The ghost of rhythms past

Local muralist Ta-coumba Aiken reawakens the spirit of community at the MIA.

Sara Nicole Miller

The comments book poised on the gallery wall is plain and unassuming. But as local artist Ta-coumba Aiken opened it up and began reading aloud, a smile formed across his face.

“That’s what I’m talking about,” Aiken exclaimed as he peered down at the penned reactions of visitors to his new exhibition “Call and Response,” which opened at the Minneapolis Institute of Arts on Nov. 16.

Next to the book, Aiken had written “Tell me what you see” in a flowing black script. A black pen on a string hung nearby, inviting visitors to participate in the cyclical “Response” portion of “Call and Response.”

“It looks like fruit salad,” one heavy-handed ballpoint user claimed. “It looks like silly string,” suggested the clunky, crooked letters of a child’s hand. “I’m so horny!” was the only inked response out of a frisky, boyish font near the middle. Aiken chuckled.

Others saw memories of African motherland, of cosmological interconnectedness, of the spiritual realms that occupy the spaces between our bodies. And as Aiken engaged the pages of written tid-bits from friends, supporters, and strangers alike, it became obvious that he isn’t your usual – meaning disconnected and enigmatic – contemporary artist. He always positions his work in relation to his love for the community, both past and present.

Ta-coumba Aiken, a native of Evanston, Ill., and a Twin Cities community member since 1970, is a public artist, muralist and social activist. He founded the St. Paul Art Crawl, works extensively with mentoring programs for young artists, and offers up his art in the name of social activism. Although his art has been exhibited in many national and local museums and art galleries (Maya Angelou also owns one of his works), you are more likely to catch glimpses of his mosaic earthly stews while on your way to the corner store. He’s been commissioned to paint the sides of buses, grain elevators in Greater Minnesota and a municipal parking garage in St. Paul. To date, he’s created over 1000 works of public art.

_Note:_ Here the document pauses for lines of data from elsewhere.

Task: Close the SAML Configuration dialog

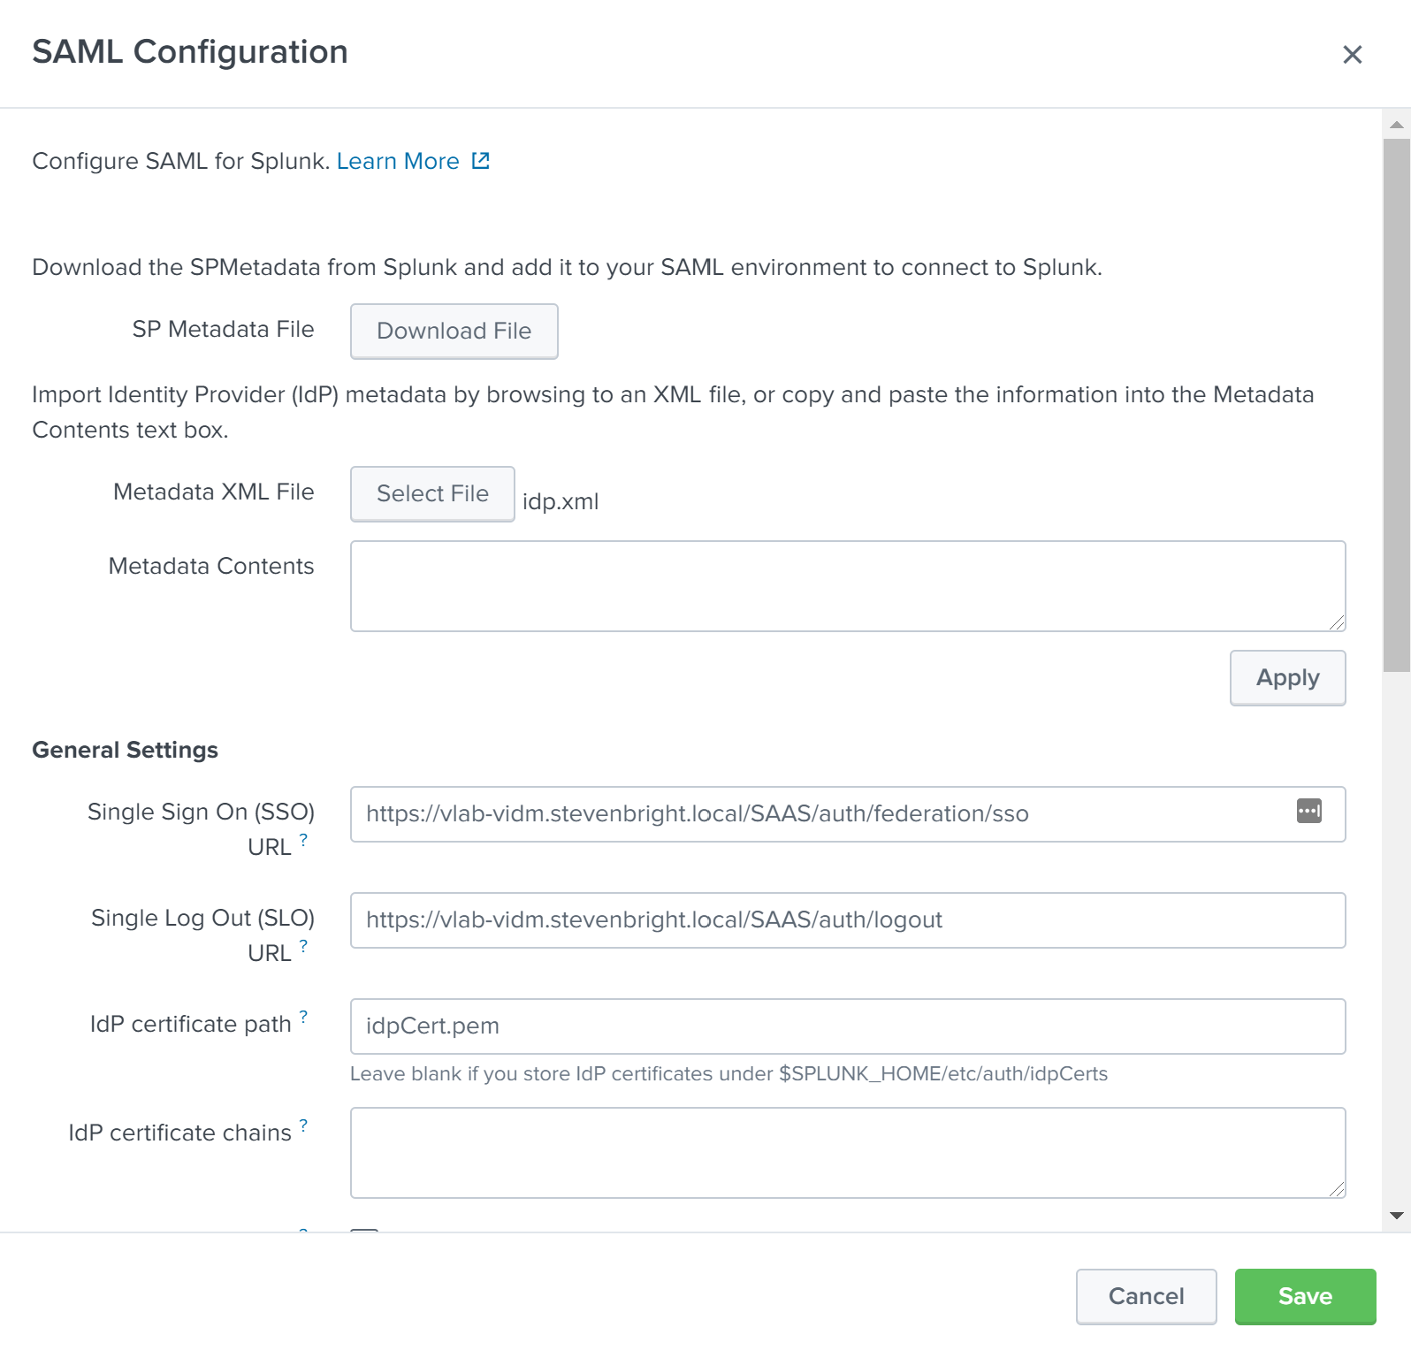Action: (x=1352, y=55)
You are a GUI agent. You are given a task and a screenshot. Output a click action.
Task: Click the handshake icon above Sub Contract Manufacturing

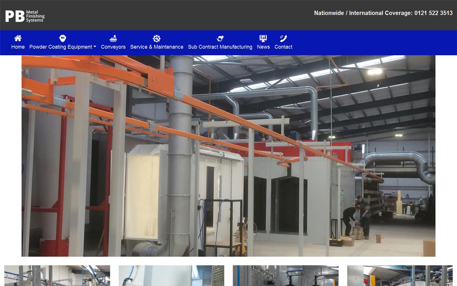220,37
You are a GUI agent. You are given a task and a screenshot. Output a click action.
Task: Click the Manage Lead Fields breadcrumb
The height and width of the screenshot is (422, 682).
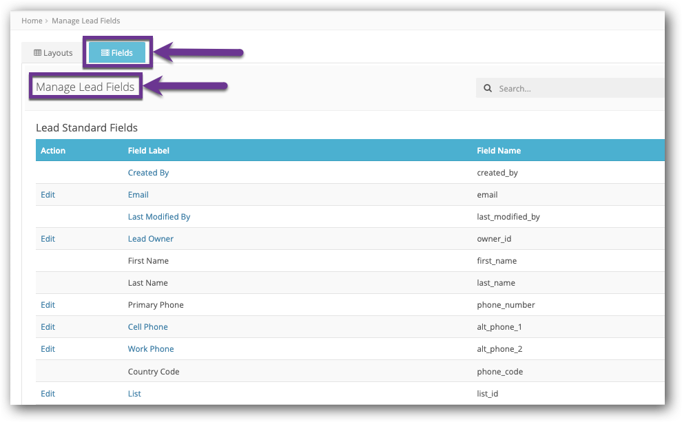coord(85,21)
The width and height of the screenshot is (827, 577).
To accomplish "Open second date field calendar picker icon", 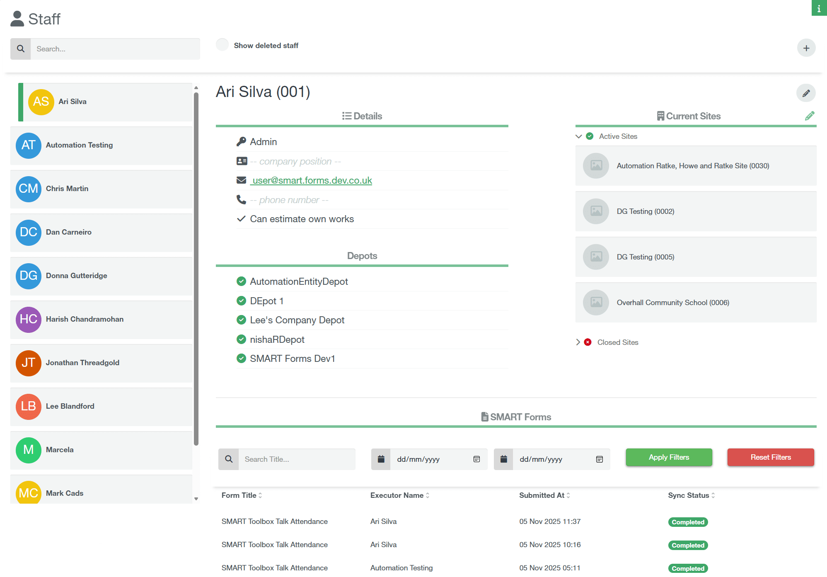I will tap(599, 459).
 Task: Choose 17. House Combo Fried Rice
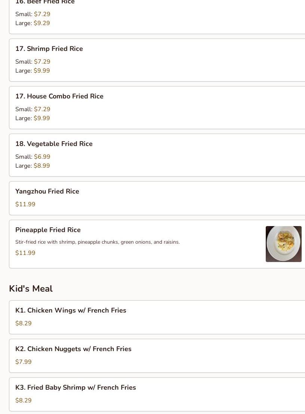157,108
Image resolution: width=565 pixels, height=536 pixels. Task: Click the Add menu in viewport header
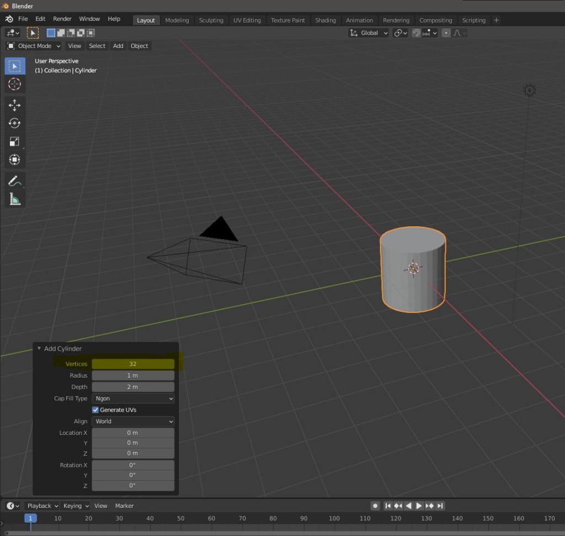tap(118, 46)
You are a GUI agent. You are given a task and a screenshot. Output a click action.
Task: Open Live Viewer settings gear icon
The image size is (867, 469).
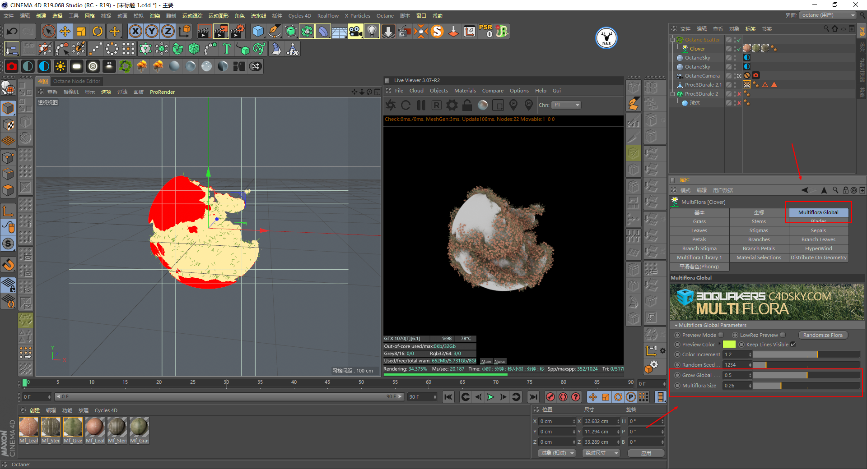coord(452,105)
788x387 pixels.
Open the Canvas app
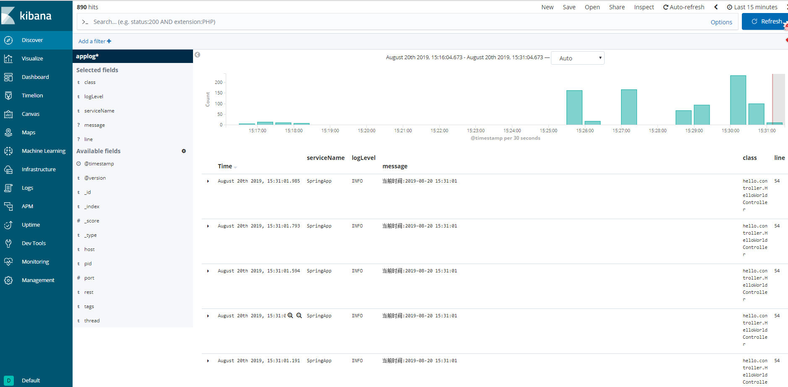[x=31, y=114]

In 1998, Aiken even had his art used for an Absolut Vodka advertisement, as part of the company’s expression of black artists campaign.

But with all the popularity Aiken has enjoyed, he said making a living as a public artist is still terribly hard – not to mention financially stressful. At the end of the day, folks still need to, as he claims, “buy my art” to put food on his dinner table. And public art in Minneapolis, according to Aiken, just doesn’t pay like the public art projects in places like New York.

Aiken’s artistic style is hard to forget. His mystical aesthetic consists of what he calls “rhythm patterns” and “spirit writing,” forming pulsating curvatures and celestial tangles of color within each work. Bodies wriggle among the outlines, their cheeks and lips and arms disappearing into different shapes upon a second glance. It’s folk art, but with a labyrinthine twist.

In “Spirit,” a large round canvas is splattered with geometric paint petals and carousel coloration. The “rhythm patterns” – repetitive black vines and facial expressions – shape an abstract rendering of bodies colliding, as if engaged in a frozen moment of Twister. It’s a precarious layering of corporeality, demanding of the viewer to unearth its notions of lineage, of ruptured histories, of both oppressed and liberated bodies.

The phantoms of the historical black experience are hard to separate from Aiken’s work, and although part of his creativity rests on a compulsion to relay the tales of disintegrated times, he hardly seems troubled by it.

“It’s like waking up from a nightmare and seeing that you have another day. Another chance. And that’s cool with me,” Aiken explains.

“Call and Response,” organized by the Minnesota Artists Exhibition Program, an artist-run curatorial department at the MIA, hand selected Aiken’s work out of a pool of promising local artists. And as Aiken wanders through the exhibit, greeting patrons and offering up anecdotes, his gratitude over his good fortune becomes obvious.

“My ancestors push me. I feel I have this A Team inside, telling me to apply,” he says of his decision to go for the exhibition opportunity.

And when Aiken shows his work, heads turn for a peek. In five years time, Aiken could very possibly blow up on the international art scene. But by all accounts, he continues to be the good-natured, compassionate people’s artist that the Twin Cities knows and loves him for.

Amid the starchy backdrop of the MIA walls, humidity-sensitive old codgers of premodern portraiture and walkie-talkie-sporting security guards, Aiken reaches out and begins rubbing the surface of his hand across a canvas – an almost unheard-of gesture inside a canonized curiosity cabinet like the MIA. But hey, he is the artist, after all. This is his time to shine.

The guard passing by says not a word.